Eric Toussaint: «Na situação grega, efectivamente, tanto o partido da Nova Democracia (direita) como o Pasok (socialista) beneficiaram eles próprios ao endividar o país nos últimos 15 anos, portanto é óbvio que esses partidos não vêm com bons olhos uma auditoria, pois a sua responsabilidade vai ser exposta aos olhos do público. Portanto o que deve acontecer é a mobilização do público grego, dos sindicatos, da magistratura grega, dos intelectuais, dos artistas... As pessoas devem expressar a sua opinião e pressionar o poder político.»

Desde Março, uma equipa de pessoas de horizontes políticos e profissionais variados lançou uma iniciativa para a criação duma comissão de inquérito encarregada de auditar a dívida grega.
Professores, jornalistas, artistas e sindicalistas do mundo inteiro apoiaram esta iniciativa. A comissão deverá dizer que parte da dívida é ilegítima e ilegal, e estabelecerá, baseada na legislação grega e internacional, que o povo grego não é obrigado a reembolsar essa parte da dívida.
Entretanto a decisão assenta nas mãos de políticos e não de economistas. Ainda que a dívida fosse legítima, nenhum governo tem o direito de assassinar a sua população para servir os interesses dos credores.

Constantin Lapavitsas: «Ainda que se demonstrasse que a totalidade dos 350.000 milhões de euros da dívida soberana grega são legítimos, o que não é o caso, a Grécia jamais poderia honrá-la. Portanto é preciso apagá-la. Se o peso da dívida implica o desmantelamento dos hospitais, da educação, das estradas, nesse caso o custo social torna-se insuportável. No essencial, o governo grego diz que irá colocar-se em incumprimento de pagamento perante os cidadãos. Não compreendo como pode um governo socialista, eleito democraticamente, decidir ficar a dever aos seus cidadãos em vez de ficar a dever às instituições financeiras. Não existe outra alternativa, nos próximos decénios, a não ser não honrar a dívida, porque ela se baseia no neoliberalismo. E o comportamento neoliberal foi um crime contra a humanidade. Ninguém tem obrigação de pagar essa dívida, porque a dívida foi acumulada através de um funcionamento viciado do mercado.»

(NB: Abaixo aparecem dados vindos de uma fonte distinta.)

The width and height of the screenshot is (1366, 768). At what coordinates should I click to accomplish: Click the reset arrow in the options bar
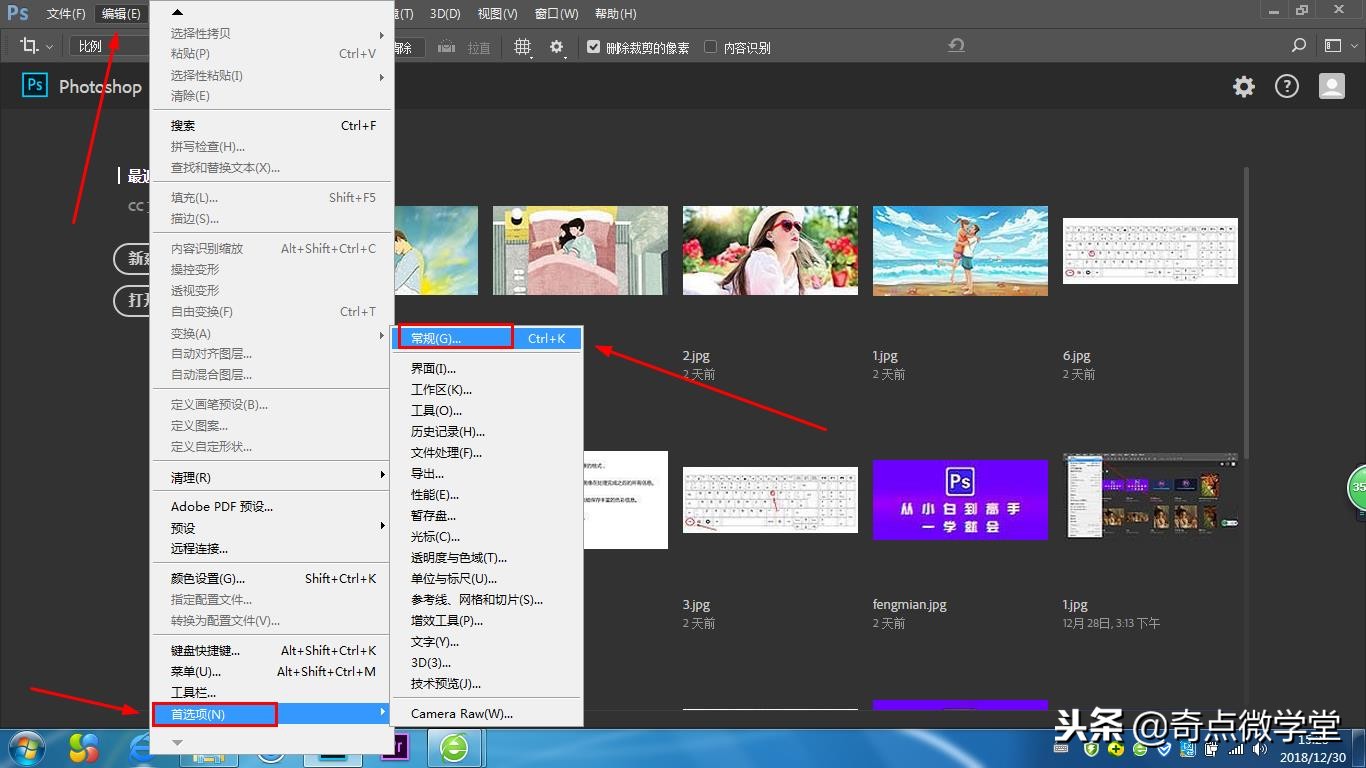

Constantin Lapavitsas: «É odioso pagar uma dívida odiosa.»
A criação duma comissão de inquérito económico não é um fim. Trata-se de uma arma política numa batalha mais vasta duma guerra onde se defrontam desde há séculos forças antagónicas pelo domínio do sistema. Mesmo que apaguemos essa dívida, ela renascerá das suas próprias cinzas.

Constantin Lapavitsas: «Será uma arma num confronto ideológico e político. A dívida também é uma arma.»

Eric Toussaint: «Sobretudo os Gregos não devem ter medo de reivindicar os seus direitos dentro da União Europeia, em contraste com o governo grego. É fundamentalmente na luta que os Gregos têm de fazer respeitar os seus direitos. Não é submetendo-se ao diktat dos credores. Olhem para a Tunísia, olhem para o Egipto. As populações só conseguem mudar a sua situação quando se põem em acção.»